[START]
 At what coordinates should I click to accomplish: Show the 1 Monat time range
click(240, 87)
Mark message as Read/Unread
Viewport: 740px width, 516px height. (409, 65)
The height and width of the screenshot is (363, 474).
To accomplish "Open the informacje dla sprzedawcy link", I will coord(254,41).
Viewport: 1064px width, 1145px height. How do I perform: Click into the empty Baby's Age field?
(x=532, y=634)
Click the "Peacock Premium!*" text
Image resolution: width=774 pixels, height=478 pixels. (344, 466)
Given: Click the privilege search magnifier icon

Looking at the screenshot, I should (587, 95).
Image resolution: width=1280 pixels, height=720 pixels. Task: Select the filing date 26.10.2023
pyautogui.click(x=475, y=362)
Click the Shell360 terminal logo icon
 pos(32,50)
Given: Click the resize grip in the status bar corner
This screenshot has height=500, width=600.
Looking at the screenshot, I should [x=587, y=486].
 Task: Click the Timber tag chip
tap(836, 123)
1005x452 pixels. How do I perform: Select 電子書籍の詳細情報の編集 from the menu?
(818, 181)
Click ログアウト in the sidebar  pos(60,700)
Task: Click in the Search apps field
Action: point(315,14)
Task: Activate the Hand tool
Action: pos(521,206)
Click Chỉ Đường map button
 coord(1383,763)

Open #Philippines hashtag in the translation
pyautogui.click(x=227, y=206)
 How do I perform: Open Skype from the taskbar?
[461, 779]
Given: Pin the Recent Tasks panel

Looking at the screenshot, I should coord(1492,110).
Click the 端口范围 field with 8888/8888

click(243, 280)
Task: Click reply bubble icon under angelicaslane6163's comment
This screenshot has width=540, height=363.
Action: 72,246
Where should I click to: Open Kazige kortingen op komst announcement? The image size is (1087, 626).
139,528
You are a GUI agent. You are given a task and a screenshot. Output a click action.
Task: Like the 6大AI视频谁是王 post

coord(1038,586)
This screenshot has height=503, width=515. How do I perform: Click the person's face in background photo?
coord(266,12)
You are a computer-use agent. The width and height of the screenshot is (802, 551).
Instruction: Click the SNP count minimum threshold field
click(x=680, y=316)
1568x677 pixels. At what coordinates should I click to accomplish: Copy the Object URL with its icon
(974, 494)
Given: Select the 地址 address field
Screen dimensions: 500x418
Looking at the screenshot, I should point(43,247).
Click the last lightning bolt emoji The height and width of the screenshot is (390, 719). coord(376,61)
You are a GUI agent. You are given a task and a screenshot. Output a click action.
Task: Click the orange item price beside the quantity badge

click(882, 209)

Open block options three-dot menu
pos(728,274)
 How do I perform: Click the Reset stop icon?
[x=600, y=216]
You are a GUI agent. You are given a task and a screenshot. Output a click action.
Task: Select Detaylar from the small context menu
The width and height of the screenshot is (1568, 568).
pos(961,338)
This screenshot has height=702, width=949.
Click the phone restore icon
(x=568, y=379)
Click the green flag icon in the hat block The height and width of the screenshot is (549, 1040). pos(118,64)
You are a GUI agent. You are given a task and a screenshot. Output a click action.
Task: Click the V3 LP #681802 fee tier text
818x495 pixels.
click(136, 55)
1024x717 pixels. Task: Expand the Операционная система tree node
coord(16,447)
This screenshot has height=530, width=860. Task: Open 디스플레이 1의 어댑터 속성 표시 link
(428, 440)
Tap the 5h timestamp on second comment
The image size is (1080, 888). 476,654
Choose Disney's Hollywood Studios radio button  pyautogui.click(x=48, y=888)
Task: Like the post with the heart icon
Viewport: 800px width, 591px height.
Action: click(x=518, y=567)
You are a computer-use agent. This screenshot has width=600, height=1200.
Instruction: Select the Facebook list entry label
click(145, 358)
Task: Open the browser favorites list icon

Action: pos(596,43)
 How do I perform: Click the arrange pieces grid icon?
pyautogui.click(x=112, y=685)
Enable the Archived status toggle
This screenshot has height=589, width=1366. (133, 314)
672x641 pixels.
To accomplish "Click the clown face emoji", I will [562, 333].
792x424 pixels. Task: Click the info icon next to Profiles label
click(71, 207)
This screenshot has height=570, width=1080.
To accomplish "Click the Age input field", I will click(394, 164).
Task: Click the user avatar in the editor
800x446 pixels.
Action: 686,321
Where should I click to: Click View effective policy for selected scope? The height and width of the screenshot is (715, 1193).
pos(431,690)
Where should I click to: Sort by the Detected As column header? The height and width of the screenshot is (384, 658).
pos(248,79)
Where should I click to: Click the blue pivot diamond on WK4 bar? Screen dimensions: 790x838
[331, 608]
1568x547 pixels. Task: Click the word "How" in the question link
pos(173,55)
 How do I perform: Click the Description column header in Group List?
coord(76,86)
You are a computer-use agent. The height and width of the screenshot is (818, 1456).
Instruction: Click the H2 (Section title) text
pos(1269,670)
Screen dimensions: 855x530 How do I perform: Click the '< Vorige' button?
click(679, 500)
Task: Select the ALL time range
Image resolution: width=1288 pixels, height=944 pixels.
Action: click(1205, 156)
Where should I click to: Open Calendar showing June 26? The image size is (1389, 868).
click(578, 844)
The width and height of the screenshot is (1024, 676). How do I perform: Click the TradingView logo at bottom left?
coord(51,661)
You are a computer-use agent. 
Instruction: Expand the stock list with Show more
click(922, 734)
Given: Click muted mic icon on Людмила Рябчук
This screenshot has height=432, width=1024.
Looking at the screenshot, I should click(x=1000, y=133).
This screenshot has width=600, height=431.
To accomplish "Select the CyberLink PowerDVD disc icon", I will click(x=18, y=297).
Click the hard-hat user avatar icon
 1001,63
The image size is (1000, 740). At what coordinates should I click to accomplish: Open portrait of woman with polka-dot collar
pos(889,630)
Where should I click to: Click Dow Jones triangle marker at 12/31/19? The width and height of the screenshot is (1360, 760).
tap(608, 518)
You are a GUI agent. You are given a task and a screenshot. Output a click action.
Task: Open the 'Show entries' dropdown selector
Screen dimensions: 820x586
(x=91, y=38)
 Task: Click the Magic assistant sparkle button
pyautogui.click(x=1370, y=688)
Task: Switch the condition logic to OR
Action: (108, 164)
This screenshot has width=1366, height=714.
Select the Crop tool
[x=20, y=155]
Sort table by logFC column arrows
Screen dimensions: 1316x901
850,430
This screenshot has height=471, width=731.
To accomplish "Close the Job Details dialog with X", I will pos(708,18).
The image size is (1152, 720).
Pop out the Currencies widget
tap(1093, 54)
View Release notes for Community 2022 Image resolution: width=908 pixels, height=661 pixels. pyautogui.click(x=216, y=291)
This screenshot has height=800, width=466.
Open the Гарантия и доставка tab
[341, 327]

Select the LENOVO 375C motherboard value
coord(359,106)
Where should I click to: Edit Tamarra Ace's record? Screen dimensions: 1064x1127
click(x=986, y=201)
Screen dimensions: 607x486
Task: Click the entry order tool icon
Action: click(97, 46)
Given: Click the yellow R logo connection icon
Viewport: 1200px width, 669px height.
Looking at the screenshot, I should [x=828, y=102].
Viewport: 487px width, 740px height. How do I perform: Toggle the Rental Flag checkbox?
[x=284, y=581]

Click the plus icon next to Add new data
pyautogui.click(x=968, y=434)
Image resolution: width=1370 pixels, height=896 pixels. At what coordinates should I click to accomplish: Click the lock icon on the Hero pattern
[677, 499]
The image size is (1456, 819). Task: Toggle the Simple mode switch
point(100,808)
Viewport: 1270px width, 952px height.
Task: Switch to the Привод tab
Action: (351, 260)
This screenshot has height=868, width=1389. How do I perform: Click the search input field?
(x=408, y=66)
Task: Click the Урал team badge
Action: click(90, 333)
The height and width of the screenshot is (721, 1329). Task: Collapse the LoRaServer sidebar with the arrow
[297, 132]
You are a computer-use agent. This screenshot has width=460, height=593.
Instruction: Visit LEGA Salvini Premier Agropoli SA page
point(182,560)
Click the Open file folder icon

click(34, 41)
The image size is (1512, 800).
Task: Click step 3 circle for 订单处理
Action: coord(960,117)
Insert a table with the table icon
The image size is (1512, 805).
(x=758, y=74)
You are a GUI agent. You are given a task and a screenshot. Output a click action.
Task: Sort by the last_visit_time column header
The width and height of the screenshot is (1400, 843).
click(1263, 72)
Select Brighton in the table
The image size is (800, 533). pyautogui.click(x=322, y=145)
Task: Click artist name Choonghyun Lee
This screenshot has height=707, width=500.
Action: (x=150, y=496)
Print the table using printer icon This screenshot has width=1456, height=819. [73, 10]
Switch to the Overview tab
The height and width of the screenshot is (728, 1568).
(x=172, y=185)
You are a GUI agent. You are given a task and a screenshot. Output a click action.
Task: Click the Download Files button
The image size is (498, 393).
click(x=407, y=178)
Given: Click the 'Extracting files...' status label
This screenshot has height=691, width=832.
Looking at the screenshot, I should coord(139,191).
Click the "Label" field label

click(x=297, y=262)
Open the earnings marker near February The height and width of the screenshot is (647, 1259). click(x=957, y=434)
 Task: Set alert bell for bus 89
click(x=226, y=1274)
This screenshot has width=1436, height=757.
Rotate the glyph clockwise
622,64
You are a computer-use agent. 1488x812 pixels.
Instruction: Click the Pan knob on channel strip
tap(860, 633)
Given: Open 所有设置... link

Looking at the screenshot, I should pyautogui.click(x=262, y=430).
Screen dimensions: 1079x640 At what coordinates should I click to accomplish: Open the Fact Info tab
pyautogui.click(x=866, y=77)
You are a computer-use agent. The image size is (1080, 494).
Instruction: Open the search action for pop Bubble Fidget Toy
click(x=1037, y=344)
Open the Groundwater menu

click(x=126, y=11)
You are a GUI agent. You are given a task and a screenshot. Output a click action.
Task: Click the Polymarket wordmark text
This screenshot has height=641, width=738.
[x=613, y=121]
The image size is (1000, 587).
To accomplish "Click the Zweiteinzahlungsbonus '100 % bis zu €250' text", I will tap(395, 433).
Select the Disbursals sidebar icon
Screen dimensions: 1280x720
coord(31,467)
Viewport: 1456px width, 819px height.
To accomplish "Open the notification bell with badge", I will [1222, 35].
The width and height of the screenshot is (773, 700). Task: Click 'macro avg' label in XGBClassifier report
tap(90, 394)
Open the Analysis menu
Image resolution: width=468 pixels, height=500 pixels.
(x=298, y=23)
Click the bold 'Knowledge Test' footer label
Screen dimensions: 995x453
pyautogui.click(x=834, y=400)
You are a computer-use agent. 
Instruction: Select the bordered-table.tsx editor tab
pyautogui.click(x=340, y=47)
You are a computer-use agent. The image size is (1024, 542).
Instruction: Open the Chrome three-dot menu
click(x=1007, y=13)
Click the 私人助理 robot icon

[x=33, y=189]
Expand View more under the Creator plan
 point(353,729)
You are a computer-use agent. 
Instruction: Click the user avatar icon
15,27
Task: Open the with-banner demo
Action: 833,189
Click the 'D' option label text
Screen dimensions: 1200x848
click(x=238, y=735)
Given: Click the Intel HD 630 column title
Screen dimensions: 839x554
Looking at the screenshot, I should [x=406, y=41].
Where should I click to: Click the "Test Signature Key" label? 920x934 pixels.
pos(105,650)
[END]
Task to complete
Set the lines starting with the one containing "This screenshot has width=1366, height=714." and going on through the one containing "View Release notes" into a Markdown table with two columns, Row and Line text. Leave out blank lines.

Written reply
| Row | Line text |
|---|---|
| 1 | This screenshot has width=1366, height=714. |
| 2 | Select the Crop tool |
| 3 | [x=20, y=155] |
| 4 | Sort table by logFC column arrows |
| 5 | Screen dimensions: 1316x901 |
| 6 | 850,430 |
| 7 | This screenshot has height=471, width=731. |
| 8 | To accomplish "Close the Job Details dialog with X", I will pos(708,18). |
| 9 | The image size is (1152, 720). |
| 10 | Pop out the Currencies widget |
| 11 | tap(1093, 54) |
| 12 | View Release notes for Community 2022 Image resolution: width=908 pixels, height=661 pixels. pyautogui.click(x=216, y=291) |